Stored records:
※ ※ ※

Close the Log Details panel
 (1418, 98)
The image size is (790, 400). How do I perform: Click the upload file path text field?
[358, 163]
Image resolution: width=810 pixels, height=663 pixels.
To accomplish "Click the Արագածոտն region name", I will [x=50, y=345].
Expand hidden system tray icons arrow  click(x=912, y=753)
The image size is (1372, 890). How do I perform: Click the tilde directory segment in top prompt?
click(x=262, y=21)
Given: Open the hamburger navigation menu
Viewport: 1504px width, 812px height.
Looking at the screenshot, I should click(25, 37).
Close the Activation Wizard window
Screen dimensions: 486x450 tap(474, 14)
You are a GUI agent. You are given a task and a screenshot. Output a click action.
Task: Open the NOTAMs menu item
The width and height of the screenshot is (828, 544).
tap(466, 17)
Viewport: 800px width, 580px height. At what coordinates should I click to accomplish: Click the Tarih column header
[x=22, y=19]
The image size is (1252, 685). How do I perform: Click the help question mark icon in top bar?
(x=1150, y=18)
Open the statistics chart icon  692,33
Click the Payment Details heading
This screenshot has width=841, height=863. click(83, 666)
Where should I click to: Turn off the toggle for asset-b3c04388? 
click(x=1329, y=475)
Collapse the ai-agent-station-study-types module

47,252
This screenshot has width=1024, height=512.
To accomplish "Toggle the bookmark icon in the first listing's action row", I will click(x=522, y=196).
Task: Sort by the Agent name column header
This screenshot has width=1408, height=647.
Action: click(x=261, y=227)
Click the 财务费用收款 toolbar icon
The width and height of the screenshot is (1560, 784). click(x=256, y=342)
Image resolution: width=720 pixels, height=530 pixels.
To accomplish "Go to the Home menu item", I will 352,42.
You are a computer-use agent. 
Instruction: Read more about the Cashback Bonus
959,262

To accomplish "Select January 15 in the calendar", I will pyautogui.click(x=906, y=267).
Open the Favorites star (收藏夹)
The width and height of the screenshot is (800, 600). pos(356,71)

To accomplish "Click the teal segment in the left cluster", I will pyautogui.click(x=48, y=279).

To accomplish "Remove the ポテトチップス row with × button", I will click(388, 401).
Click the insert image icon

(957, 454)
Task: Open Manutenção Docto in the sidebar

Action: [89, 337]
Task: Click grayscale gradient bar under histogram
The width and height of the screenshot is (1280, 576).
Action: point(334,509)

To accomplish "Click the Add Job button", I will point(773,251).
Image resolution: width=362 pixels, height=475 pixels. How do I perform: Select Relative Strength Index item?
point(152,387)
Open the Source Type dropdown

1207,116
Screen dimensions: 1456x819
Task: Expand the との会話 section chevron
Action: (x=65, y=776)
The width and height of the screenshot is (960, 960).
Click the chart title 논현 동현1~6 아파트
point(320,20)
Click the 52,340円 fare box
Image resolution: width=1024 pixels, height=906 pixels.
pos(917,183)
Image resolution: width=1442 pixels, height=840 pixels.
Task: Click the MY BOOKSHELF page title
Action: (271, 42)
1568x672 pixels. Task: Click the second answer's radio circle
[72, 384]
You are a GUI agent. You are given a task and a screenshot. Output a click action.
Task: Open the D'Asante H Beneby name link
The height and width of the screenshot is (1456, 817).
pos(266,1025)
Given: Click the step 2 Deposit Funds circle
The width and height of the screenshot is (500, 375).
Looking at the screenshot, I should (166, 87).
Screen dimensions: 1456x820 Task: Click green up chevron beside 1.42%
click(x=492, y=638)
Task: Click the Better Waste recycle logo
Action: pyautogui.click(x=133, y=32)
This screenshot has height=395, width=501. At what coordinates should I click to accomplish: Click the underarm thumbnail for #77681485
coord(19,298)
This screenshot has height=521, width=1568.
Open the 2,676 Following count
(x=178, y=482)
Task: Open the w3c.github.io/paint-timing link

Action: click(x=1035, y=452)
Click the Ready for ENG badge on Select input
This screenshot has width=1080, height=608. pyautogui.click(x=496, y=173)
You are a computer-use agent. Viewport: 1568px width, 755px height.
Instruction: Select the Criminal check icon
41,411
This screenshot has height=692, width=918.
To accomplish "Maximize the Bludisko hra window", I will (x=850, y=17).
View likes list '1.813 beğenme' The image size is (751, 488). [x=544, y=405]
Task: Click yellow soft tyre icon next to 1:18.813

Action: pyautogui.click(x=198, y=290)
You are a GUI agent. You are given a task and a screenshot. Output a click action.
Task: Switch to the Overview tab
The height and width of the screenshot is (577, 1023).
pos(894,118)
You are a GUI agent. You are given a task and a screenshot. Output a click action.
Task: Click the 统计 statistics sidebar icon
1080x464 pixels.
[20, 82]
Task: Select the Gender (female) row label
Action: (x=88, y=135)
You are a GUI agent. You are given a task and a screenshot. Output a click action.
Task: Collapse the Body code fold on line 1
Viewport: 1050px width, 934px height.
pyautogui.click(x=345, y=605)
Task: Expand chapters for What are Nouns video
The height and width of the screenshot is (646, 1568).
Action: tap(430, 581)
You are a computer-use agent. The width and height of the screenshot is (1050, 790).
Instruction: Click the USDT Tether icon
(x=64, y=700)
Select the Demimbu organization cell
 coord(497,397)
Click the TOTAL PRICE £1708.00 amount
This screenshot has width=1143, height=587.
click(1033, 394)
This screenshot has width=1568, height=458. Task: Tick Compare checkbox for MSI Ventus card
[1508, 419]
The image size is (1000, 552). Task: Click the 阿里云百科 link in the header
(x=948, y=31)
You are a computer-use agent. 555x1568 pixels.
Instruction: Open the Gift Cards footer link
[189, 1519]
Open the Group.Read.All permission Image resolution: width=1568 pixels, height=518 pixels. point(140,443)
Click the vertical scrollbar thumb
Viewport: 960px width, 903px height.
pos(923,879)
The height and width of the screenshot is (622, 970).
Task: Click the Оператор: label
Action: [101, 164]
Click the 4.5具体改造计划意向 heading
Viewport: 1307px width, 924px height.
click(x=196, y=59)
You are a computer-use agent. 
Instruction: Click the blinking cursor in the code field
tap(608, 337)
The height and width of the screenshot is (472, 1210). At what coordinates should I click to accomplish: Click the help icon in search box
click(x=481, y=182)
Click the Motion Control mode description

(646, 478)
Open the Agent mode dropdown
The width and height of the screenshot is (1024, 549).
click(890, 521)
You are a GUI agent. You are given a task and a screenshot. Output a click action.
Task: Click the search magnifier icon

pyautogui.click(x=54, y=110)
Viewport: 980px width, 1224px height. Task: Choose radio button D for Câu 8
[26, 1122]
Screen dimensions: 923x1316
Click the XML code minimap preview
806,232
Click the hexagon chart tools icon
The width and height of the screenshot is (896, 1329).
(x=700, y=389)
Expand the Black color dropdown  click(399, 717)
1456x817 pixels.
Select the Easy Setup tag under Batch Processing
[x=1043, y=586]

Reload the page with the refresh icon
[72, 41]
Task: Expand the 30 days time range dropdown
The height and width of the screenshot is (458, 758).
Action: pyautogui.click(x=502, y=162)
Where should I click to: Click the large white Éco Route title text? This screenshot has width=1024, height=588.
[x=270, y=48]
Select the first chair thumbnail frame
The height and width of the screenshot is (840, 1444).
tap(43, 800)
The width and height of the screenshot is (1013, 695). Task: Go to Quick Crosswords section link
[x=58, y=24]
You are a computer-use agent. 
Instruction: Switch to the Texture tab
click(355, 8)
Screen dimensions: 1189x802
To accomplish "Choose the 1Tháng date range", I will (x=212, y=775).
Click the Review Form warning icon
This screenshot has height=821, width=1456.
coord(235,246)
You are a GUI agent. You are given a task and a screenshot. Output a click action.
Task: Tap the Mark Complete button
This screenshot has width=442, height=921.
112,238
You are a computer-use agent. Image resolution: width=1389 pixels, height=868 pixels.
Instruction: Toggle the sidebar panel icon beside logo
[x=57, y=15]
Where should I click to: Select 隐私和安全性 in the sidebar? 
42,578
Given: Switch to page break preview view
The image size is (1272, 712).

※ ※ ※

- _EXERCISE GOAL_: Word for word, set down the lines from the beginning of the records through the line that holds "Image resolution: width=810". Leave out the rest.

- _SOLVED PROBLEM_:
Close the Log Details panel
 (1418, 98)
The image size is (790, 400). How do I perform: Click the upload file path text field?
[358, 163]
Image resolution: width=810 pixels, height=663 pixels.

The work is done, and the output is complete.